**Task to complete**
Return the stretch from the line containing "Identify the location" through the line containing "(1073, 26).", copied unchanged from the records, with the pictures left out.

━━━ Working data ━━━

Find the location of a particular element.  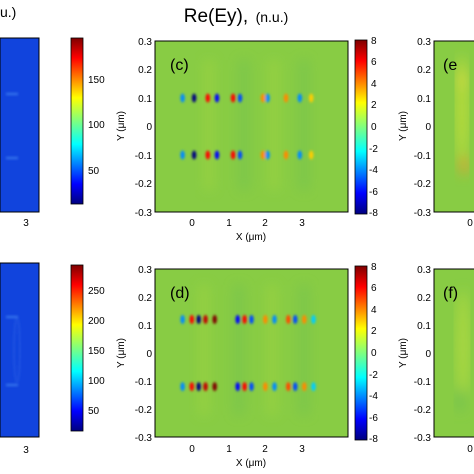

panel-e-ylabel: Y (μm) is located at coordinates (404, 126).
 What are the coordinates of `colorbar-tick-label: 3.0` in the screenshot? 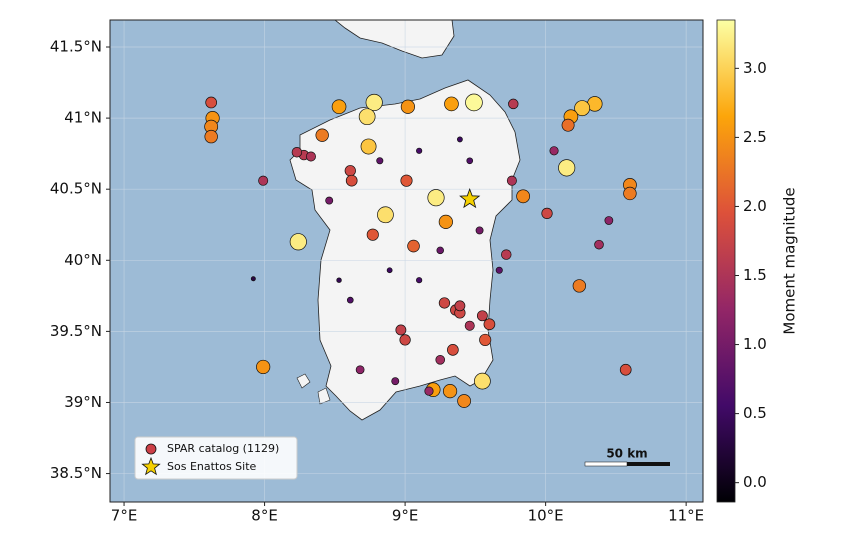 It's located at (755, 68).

━━━
━━━ Working data ━━━

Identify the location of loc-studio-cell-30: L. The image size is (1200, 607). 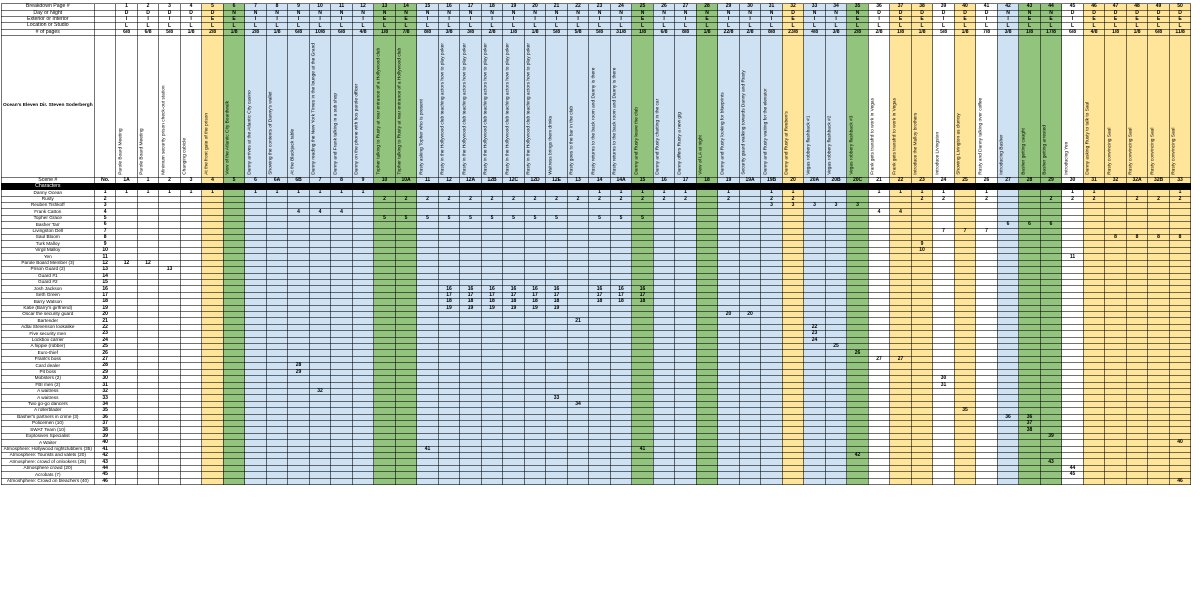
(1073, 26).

━━━

**Response to this task**
Identify the location of loc-studio-cell-30: L. The image size is (1200, 607). 
(1073, 26).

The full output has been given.